Teks Dokumen:
################
Baca berita tanpa iklan. Gabung Kompas.com+
Salin Artikel

Dosen Unair: Seperti Ini Sejarah Mudik di Indonesia

KOMPAS.com - Saat lebaran, mudik sudah menjadi tradisi bagi masyarakat di Indonesia. Tujuannya tentu untuk silaturahmi dengan sanak saudara di kampung.

Biasanya, tradisi ini dilakukan oleh umat muslim yang tengah merantau, baik untuk tujuan pekerjaan, pendidikan, maupun yang lainnya.

Lantas, sejak kapan sebenarnya tradisi mudik itu berlangsung? Bagaimana eksistensi tradisi mudik saat ini?

Sejarah mudik di Indonesia

Terkait sejarah mudik lebaran, dosen Departemen Sejarah Universitas Airlangga (Unair), Moordiati, SS., MHum., menerangkan bahwa sebenarnya fenomena pulang kampung atau mudik sudah ada sejak zaman Kerajaan Majapahit dan Mataram Islam.

Ketika itu, para penguasa yang ditugaskan bekerja di luar kerajaan akan pulang dan kembali ke kampungnya di hari-hari tertentu.

Walaupun telah ada sejak zaman kerajaan, tetapi fenomena mudik serta penggunaan istilahnya diperkirakan baru terjadi secara besar-besaran pada 1960-an hingga 1980-an. Hal itu selaras dengan tingginya angka urbanisasi masyarakat desa dan kota.

"Jadi, istilah ini mulai berkembang dan menjadi sesuatu yang sangat masif pada tahun 1960-an, 1970-an, 1980-an, seiring dengan masifnya urbanisasi," ujarnya dikutip dari laman Unair, Rabu (19/4/2023).

Barulah yang membuat orang berbondong-bondong dari tempat dia bekerja menuju tempat asalnya. Inilah yang kemudian dikaitkan dengan tradisi dan bahasa Melayu.
################
Tugas Latihan:
1) Menurut artikel tentang sejarah mudik, sejak zaman kerajaan apa fenomena pulang kampung sudah ada?
2) Teruskan artikel tentang sejarah mudik di Indonesia, mulai setelah kalimat terakhirnya.
Data di bawah ini diambil dari sumber yang berbeda.

Baris Data:
################
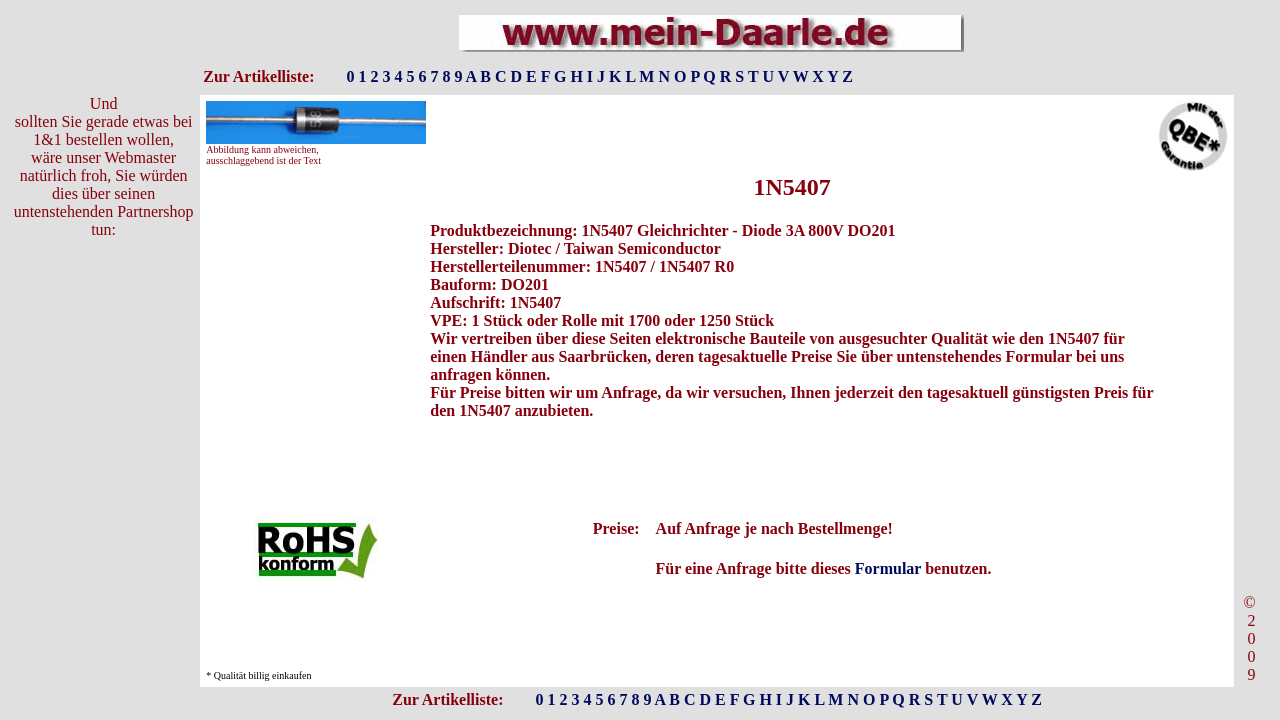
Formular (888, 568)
################
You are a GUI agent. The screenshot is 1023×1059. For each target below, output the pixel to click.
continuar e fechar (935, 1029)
################
Hasil Latihan:
1) Sejak zaman Kerajaan Majapahit dan Mataram Islam.

2)
Namun dari asal istilahnya, kata mudik merupakan serapan dari bahasa Melayu yang berarti dari hilir ke hulu.

Dalam tradisi Melayu, mudik itu artinya perpindahan dari hilir ke hulu. Jadi, mereka biasanya pergi setiap pagi ke hilir, kemudian pulang ke hulu ketika sore.

"Mudik berasal dari istilah 'udik' yang secara istilah juga bisa berarti dengan ujung, yang artinya pergi ke asalnya," imbuh dia.

Hanya saja, istilah mudik dalam perkembangannya juga mengalami perubahan. Tentu seiring dengan tradisi lebaran, mudik diasosiasikan dengan istilah Jawa mulih dhisik yang artinya ‘pulang dulu’.

Seiring dengan adanya tradisi lebaran, orang-orang mengatakan istilah mudik yang artinya mulih dhisik, serapan dari bahasa Jawa. "Ini masuk akal mengingat banyak orang Jawa yang merantau dan melakukan mudik saat lebaran," jelasnya.

Esensi mulai berubah

Namun seiring perkembangannya, fenomena mudik terus mengalami perubahan. Pengaruhnya karena dinamika sosial dan perubahan zaman yang menyertai. Menurut Moordiati, fenomena mudik dulu dan kini telah mengalami perubahan esensi.

Dosen yang aktif mengkaji sejarah kota, gender, dan kesehatan itu menekankan bahwa pada tahun 60-an hingga 80-an, ‘roh’ dari fenomena mudik sangat jelas terlihat.

Mudik selalu menjadi momen bagi para perantau untuk melepaskan rindu akan keluarga dan kampung halaman, mengingat adanya ikatan emosional yang sangat erat.

"Kalau dulu mudik itu kan, rohnya sangat kelihatan, utamanya saat proses urbanisasi sangat tinggi, sekitar tahun 60-an hingga 80-an. Orang mudik itu ya, memang karena dia ingin pulang ke kampung halamannya sebab ada ikatan emosional yang tinggi," katanya.

"Jadi, dulu orang melakukan mudik dengan cara apa pun. Meski istilahnya dengan kendaraan yang seadanya dan minimalis," jelasnya.

Namun untuk kini, tradisi mudik telah banyak berubah. Moordiati memandang bahwa perubahan itu penyebabnya karena perubahan gaya hidup, peningkatan kehidupan sosial, hingga persaingan status sosial.

Sehingga, mudik yang semula sebagai ajang melepas rindu dan bersilaturahmi seolah menjadi kehilangan esensinya.

"Orang sekarang mudik tidak lagi seperti zaman dulu. Jadi mereka ketika pulang itu bukan karena ada ikatan emosional lagi, tetapi karena mereka ingin menunjukkan social life mereka di tempat rantau," tandas dia.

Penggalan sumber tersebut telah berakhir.